• _WORK TASK_
Set out word for word the line that contains "This screenshot has width=1080, height=916." and each line after it, through the end of the data below, but exclude the pictures.

• _DATA TO PROCESS_
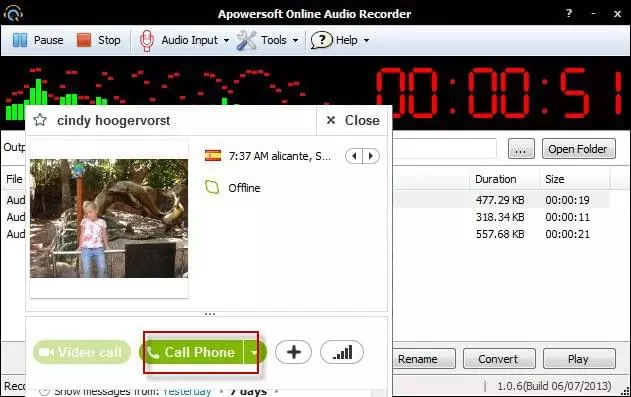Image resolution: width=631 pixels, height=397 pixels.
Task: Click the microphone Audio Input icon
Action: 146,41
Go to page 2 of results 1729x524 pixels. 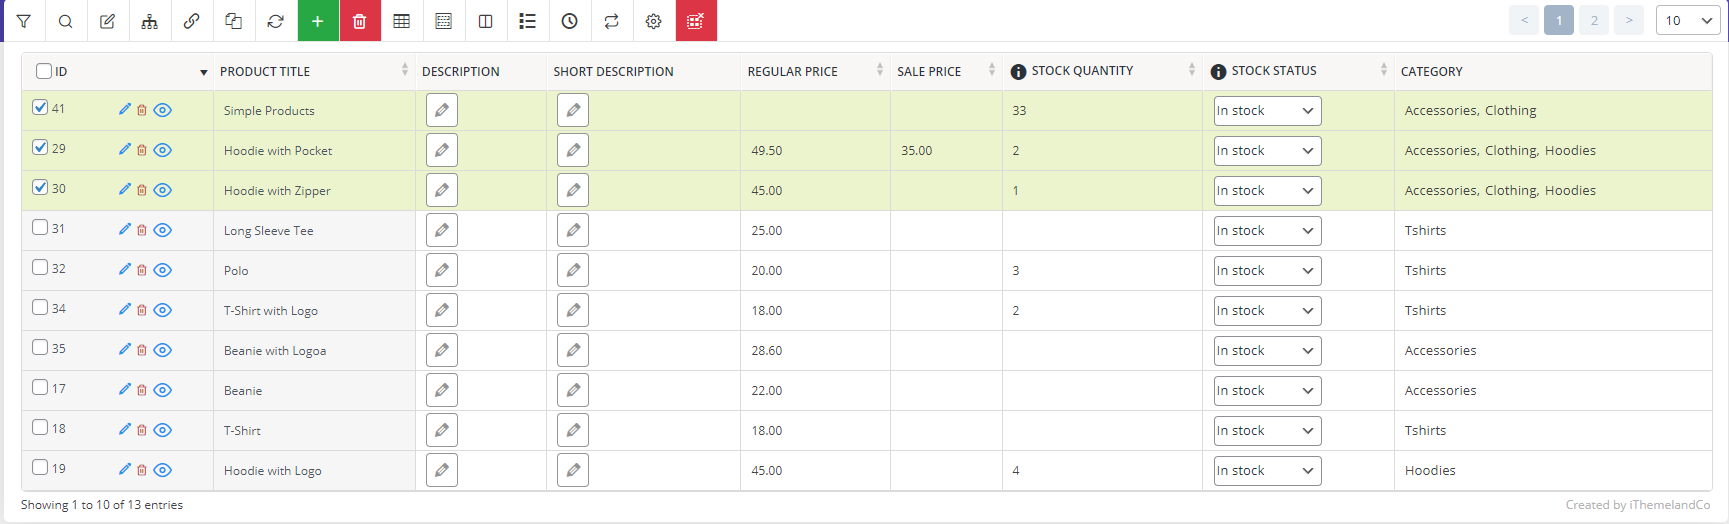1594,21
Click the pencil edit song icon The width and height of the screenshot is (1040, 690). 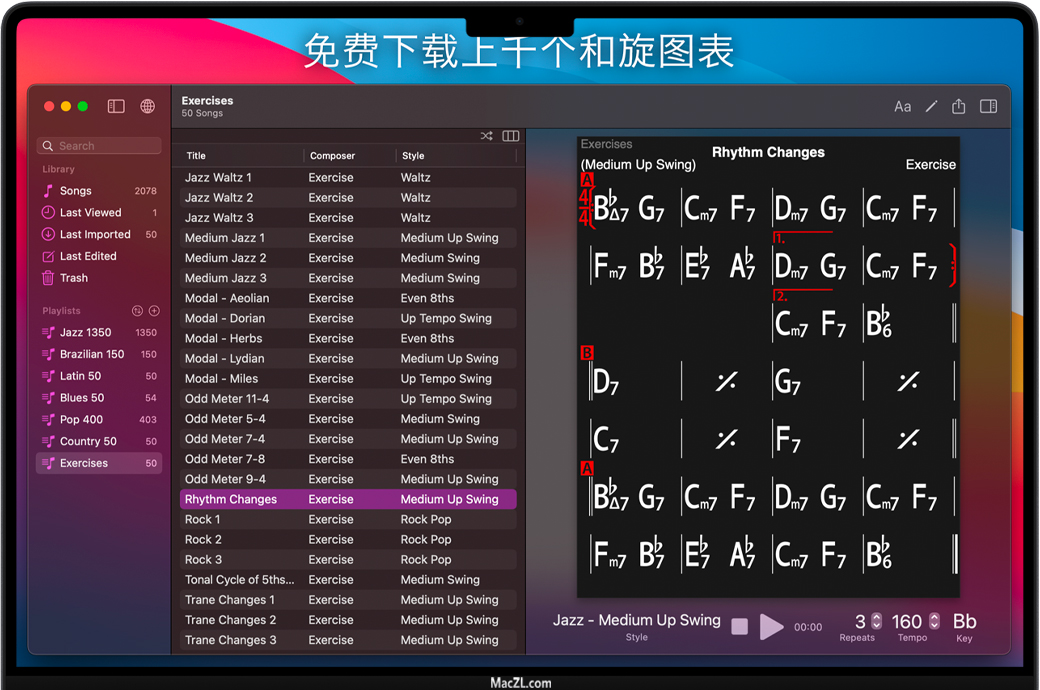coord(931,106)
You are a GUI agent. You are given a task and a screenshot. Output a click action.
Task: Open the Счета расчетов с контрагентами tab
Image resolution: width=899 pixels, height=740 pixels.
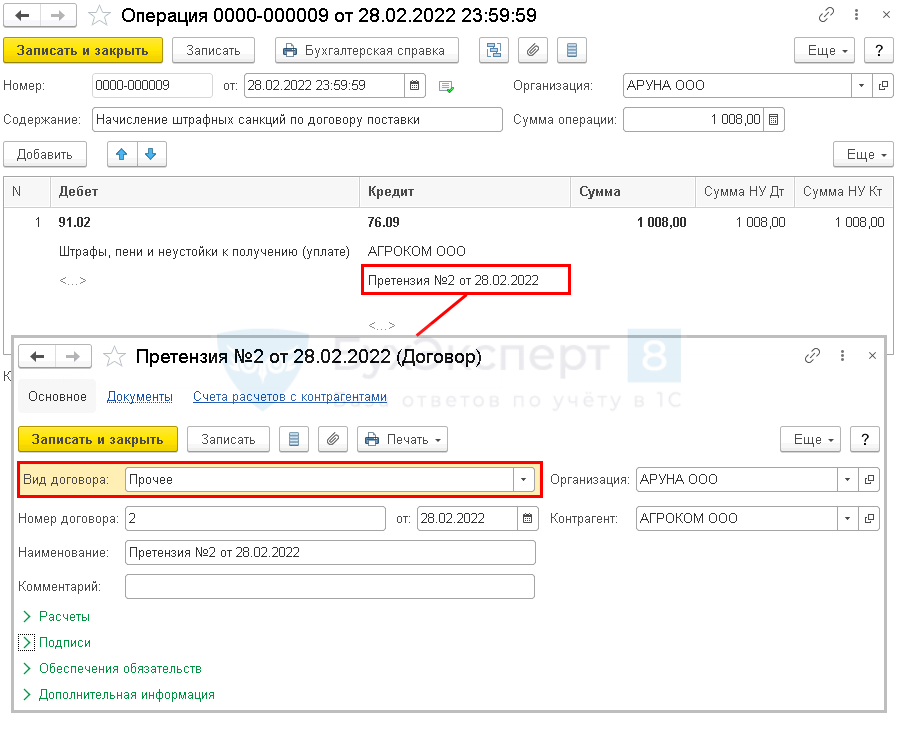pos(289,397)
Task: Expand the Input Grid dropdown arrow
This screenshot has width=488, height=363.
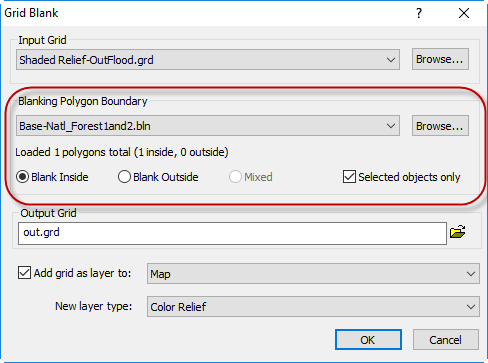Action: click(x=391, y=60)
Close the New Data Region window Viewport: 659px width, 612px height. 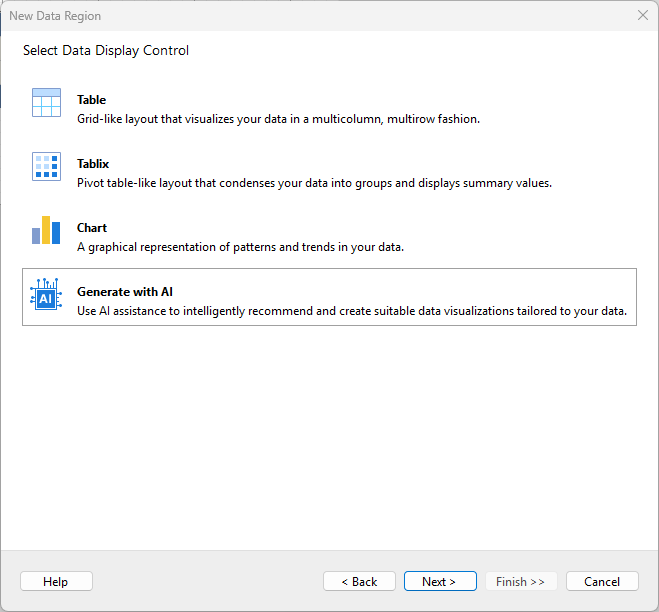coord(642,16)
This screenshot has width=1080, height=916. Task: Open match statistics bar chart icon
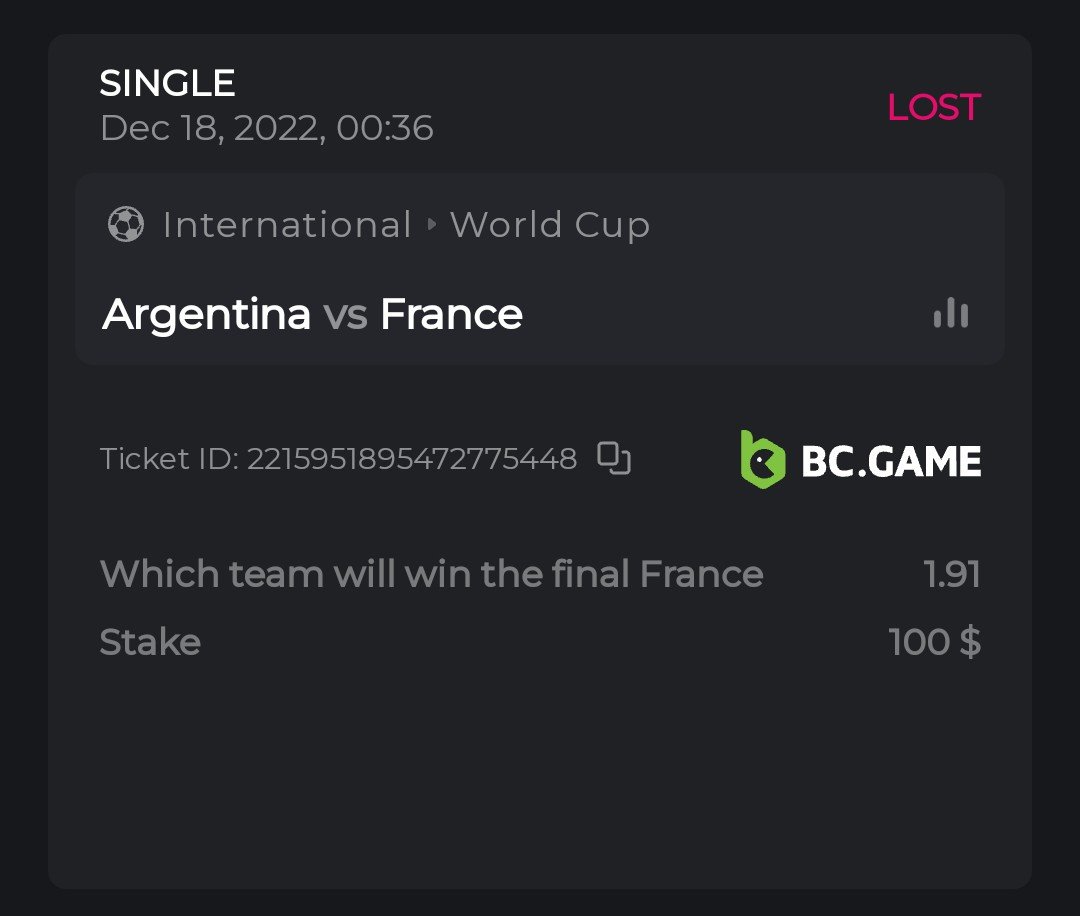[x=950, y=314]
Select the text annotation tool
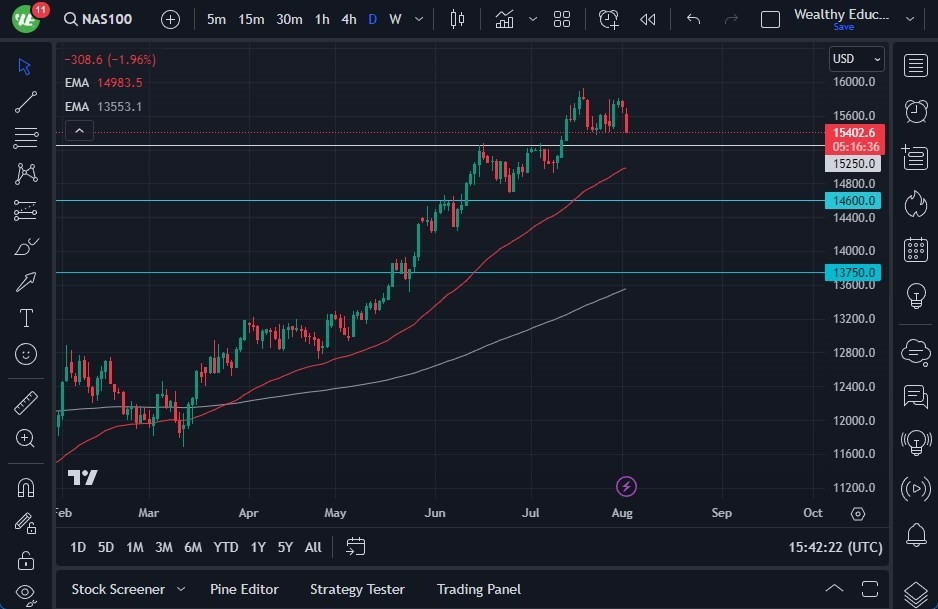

• _TASK ANSWER_
This screenshot has width=1080, height=916. Task: Open match statistics bar chart icon
[x=950, y=314]
Select the text annotation tool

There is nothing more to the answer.